Set down the line that has "Task: Click the blue GITHUB hero button" and each line beneath it, through the last line of the entries, exactly and with no others.

─── Records for this task

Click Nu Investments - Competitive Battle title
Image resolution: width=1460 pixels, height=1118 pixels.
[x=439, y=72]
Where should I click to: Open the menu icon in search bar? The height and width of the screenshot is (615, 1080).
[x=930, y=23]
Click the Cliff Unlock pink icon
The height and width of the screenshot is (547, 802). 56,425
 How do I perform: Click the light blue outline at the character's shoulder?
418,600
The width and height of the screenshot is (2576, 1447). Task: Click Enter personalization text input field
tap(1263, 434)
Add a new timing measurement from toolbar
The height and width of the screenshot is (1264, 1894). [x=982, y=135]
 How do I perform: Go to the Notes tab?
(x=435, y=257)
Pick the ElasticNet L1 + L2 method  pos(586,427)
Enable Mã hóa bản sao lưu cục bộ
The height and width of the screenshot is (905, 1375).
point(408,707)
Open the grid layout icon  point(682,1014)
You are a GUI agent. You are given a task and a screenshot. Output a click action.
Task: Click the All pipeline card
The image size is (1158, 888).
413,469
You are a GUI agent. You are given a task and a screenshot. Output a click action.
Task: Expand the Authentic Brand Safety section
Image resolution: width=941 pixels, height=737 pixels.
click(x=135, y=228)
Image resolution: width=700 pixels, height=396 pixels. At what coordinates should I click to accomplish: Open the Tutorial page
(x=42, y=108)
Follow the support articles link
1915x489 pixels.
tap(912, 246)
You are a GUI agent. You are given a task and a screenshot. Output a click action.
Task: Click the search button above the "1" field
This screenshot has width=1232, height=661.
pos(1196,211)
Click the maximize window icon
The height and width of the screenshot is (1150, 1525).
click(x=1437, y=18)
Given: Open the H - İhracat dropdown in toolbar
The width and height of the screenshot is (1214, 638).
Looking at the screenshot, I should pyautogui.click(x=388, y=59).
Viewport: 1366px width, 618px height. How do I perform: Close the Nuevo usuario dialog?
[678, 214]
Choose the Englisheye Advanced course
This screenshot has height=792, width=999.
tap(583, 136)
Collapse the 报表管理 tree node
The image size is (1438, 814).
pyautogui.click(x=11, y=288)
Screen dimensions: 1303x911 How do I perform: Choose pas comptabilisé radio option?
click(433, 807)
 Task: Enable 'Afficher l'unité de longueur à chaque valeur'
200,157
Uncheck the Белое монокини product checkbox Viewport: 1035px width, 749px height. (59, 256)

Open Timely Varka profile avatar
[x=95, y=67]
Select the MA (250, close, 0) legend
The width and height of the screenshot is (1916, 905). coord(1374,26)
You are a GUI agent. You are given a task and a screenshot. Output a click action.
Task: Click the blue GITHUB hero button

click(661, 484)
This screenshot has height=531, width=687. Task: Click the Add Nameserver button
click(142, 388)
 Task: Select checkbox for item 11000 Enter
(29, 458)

──────

Reply to the task:
Task: Click the blue GITHUB hero button

click(661, 484)
This screenshot has height=531, width=687. Task: Click the Add Nameserver button
click(142, 388)
 Task: Select checkbox for item 11000 Enter
(29, 458)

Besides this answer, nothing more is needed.